*LATIHAN 1*: Salin tanpa perubahan bagian daftar di bawah mulai dari baris yang memuat "In order to click on collision" hingga baris yang memuat "Camera (217, 708)", termasuk kedua baris tersebut.

+---+

3.      Persiapan dan Pelaksanaan Sidang Keliling
Sidang keliling ini dapat dilakukan di kantor pemerintah setempat seperti kantor kecamatan atau kelurahan, gedung milik Pengadilan Negeri, kantor perwakilan Negara RI di luar negeri atau tempat gedung lainnya yag dimungkinkan bisa dipakai untuk sidang keliling.
Persiapan mengenai perlengkapan dan alat-alat untuk keperluan sidang, hal ini disesuaikan dengan keperluan dan keadaan setempat. Kelengkapan alat-alat sidang tentunya seperti perlengkapan sidang biasa yang dilakukan di kantor pengadilan. Jenis perkara yang dapat dilakukan pada sidang keliling diantaranya adalah isbat nikah, cerai gugat, cerai talak, pengggabungan perkara isbat dan cerai gugat/cerai talak apabila pernikahan tidak ada bukti dan menngajukan perceraian, hak asuh anak dan penetapan ahli waris.

+---+

*LATIHAN 2*: Lanjutkan teks tentang sidang keliling di atas dari titik terakhirnya.

+---+

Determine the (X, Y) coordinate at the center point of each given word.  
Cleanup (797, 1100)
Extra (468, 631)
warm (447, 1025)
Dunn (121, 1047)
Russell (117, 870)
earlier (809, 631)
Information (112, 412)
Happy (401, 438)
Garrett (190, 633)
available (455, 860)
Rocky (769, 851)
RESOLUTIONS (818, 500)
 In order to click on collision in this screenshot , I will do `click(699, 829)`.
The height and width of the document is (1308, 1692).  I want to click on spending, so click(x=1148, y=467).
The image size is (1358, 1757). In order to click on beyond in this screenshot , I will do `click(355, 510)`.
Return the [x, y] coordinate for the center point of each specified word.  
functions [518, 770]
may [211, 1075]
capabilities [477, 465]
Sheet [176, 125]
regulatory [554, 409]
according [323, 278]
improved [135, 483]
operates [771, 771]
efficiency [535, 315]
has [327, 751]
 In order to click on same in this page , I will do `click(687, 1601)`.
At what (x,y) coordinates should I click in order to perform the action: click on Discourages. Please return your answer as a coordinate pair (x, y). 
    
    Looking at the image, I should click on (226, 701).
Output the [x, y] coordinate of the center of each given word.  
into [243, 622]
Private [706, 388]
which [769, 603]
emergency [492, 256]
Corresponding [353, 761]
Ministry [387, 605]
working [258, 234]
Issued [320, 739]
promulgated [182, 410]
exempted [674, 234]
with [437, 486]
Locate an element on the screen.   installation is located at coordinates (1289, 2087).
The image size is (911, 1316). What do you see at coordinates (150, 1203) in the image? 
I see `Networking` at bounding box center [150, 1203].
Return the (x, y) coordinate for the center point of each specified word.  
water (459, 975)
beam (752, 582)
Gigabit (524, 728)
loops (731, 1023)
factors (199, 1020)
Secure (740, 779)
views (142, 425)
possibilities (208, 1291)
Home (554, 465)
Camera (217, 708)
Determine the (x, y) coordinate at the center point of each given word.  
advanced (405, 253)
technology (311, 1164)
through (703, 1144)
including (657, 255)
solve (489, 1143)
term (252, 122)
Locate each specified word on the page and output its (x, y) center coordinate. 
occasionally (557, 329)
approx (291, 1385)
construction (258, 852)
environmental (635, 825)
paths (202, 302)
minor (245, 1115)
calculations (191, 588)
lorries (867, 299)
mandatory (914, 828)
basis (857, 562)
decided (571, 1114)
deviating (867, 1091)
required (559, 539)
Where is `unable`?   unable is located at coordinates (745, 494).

+---+

*HASIL LATIHAN 1*:
 In order to click on collision in this screenshot , I will do `click(699, 829)`.
The height and width of the document is (1308, 1692).  I want to click on spending, so click(x=1148, y=467).
The image size is (1358, 1757). In order to click on beyond in this screenshot , I will do `click(355, 510)`.
Return the [x, y] coordinate for the center point of each specified word.  
functions [518, 770]
may [211, 1075]
capabilities [477, 465]
Sheet [176, 125]
regulatory [554, 409]
according [323, 278]
improved [135, 483]
operates [771, 771]
efficiency [535, 315]
has [327, 751]
 In order to click on same in this page , I will do `click(687, 1601)`.
At what (x,y) coordinates should I click in order to perform the action: click on Discourages. Please return your answer as a coordinate pair (x, y). 
    
    Looking at the image, I should click on (226, 701).
Output the [x, y] coordinate of the center of each given word.  
into [243, 622]
Private [706, 388]
which [769, 603]
emergency [492, 256]
Corresponding [353, 761]
Ministry [387, 605]
working [258, 234]
Issued [320, 739]
promulgated [182, 410]
exempted [674, 234]
with [437, 486]
Locate an element on the screen.   installation is located at coordinates (1289, 2087).
The image size is (911, 1316). What do you see at coordinates (150, 1203) in the image? 
I see `Networking` at bounding box center [150, 1203].
Return the (x, y) coordinate for the center point of each specified word.  
water (459, 975)
beam (752, 582)
Gigabit (524, 728)
loops (731, 1023)
factors (199, 1020)
Secure (740, 779)
views (142, 425)
possibilities (208, 1291)
Home (554, 465)
Camera (217, 708)

*HASIL LATIHAN 2*:
Apabila ada suatu perkara yang sedang disidangkan dalam sidang keliling tapi belum selesai, sedang anggaran DIPA untuk pelaksanaan sidang keliling tersebut telah habis sehingga tidak ada sidang keliling lanjutan, maka pemerikasaan dilanjutkan di gedung pengadilan di mana pengadilan itu berkedudukan. Sepertinya ini akan menjadi masalah, karena pastinya masyarakat yang berperkara tersebut akan kecewa dengan pengadilan yang seolah-olah menggantungkan perkara mereka.
Petugas dalam pelaksanaan sidang keliling ini minimal terdiri dari satu majelis hakim (tiga orang hakim), seorang panitera pengganti dan seorang petugas administrasi. Dalam hal-hal tertentu sidang keliling mengikutsertakan seorang hakim mediator, seorang pejabat penanggung jawab dan seorang jurusita/jurusita pengganti.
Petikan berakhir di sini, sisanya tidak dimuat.